Exercise data –
◆ ◆ ◆ ◆ ◆

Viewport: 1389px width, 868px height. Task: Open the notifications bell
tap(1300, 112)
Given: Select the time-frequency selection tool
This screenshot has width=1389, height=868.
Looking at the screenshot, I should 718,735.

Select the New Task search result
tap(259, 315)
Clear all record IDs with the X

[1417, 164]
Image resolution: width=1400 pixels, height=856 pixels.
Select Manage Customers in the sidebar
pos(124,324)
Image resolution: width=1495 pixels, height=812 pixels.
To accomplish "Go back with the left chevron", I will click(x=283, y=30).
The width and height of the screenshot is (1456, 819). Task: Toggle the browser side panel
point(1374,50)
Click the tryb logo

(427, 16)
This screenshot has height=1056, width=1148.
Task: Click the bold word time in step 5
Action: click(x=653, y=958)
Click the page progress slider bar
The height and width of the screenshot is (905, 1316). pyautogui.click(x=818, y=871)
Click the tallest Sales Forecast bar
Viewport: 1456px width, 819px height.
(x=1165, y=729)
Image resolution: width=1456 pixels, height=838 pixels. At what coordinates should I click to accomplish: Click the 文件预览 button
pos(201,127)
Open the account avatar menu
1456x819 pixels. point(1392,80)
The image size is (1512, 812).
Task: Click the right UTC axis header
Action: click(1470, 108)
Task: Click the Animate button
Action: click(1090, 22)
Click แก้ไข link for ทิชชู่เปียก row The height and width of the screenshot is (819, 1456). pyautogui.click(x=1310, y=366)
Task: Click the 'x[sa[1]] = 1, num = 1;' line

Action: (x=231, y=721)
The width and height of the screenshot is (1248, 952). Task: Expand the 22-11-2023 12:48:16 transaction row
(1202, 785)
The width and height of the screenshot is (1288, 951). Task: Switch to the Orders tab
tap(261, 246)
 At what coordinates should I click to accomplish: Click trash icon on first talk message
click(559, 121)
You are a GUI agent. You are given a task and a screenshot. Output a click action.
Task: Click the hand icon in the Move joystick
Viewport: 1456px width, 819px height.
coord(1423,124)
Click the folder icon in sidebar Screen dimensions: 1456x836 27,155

◆ ◆ ◆ ◆ ◆

Please return the lines above that run from the line containing "The width and height of the screenshot is (1248, 952)." to the line containing "You are a GUI", inclusive, exactly and with no other lines.

The width and height of the screenshot is (1248, 952). Task: Expand the 22-11-2023 12:48:16 transaction row
(1202, 785)
The width and height of the screenshot is (1288, 951). Task: Switch to the Orders tab
tap(261, 246)
 At what coordinates should I click to accomplish: Click trash icon on first talk message
click(559, 121)
You are a GUI agent. You are given a task and a screenshot. Output a click action.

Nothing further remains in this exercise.